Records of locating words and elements
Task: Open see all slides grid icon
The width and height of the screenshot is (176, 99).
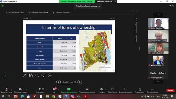Action: pyautogui.click(x=31, y=75)
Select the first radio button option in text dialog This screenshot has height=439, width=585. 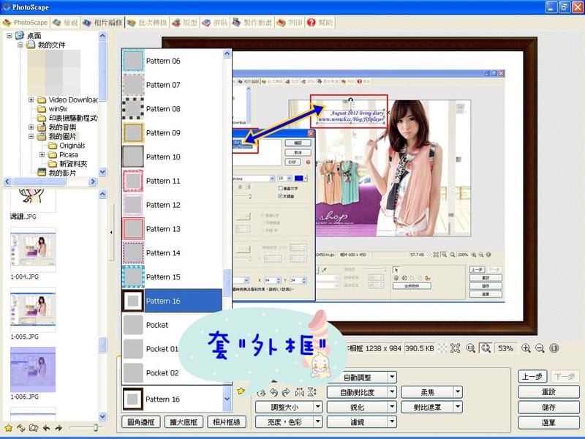pyautogui.click(x=263, y=214)

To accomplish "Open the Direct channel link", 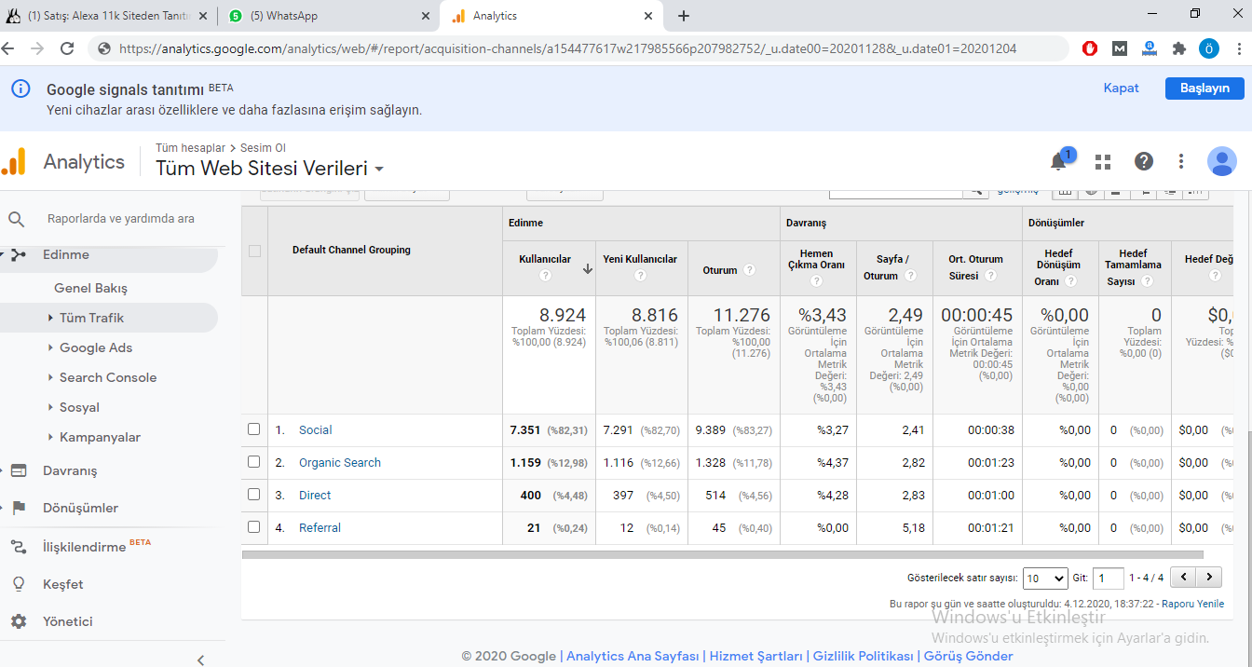I will [x=315, y=495].
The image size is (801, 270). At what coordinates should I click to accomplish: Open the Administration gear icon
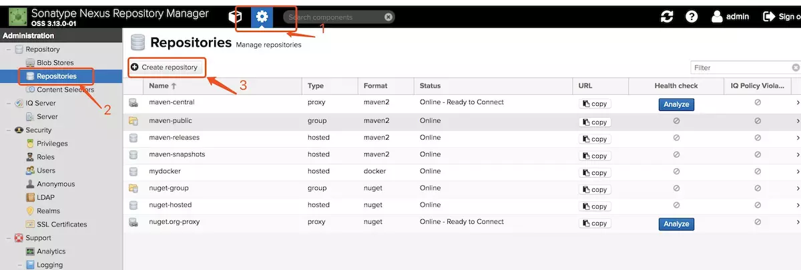click(262, 17)
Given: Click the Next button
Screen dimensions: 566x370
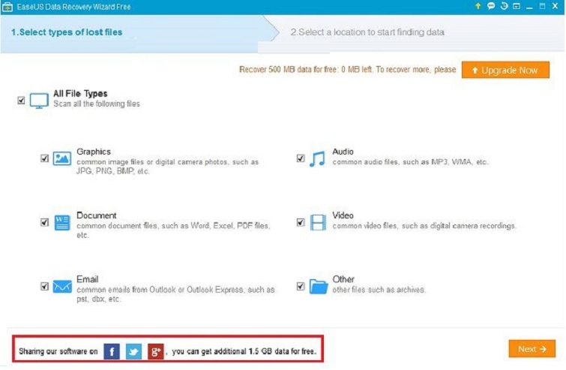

_Objective_.
Retype the data without any changes, beginning at the line that contains "Given: Click the Next button" and going on through the end of the data. Leave out the pictures.

_Solution_.
Given: Click the Next button
Screen dimensions: 566x370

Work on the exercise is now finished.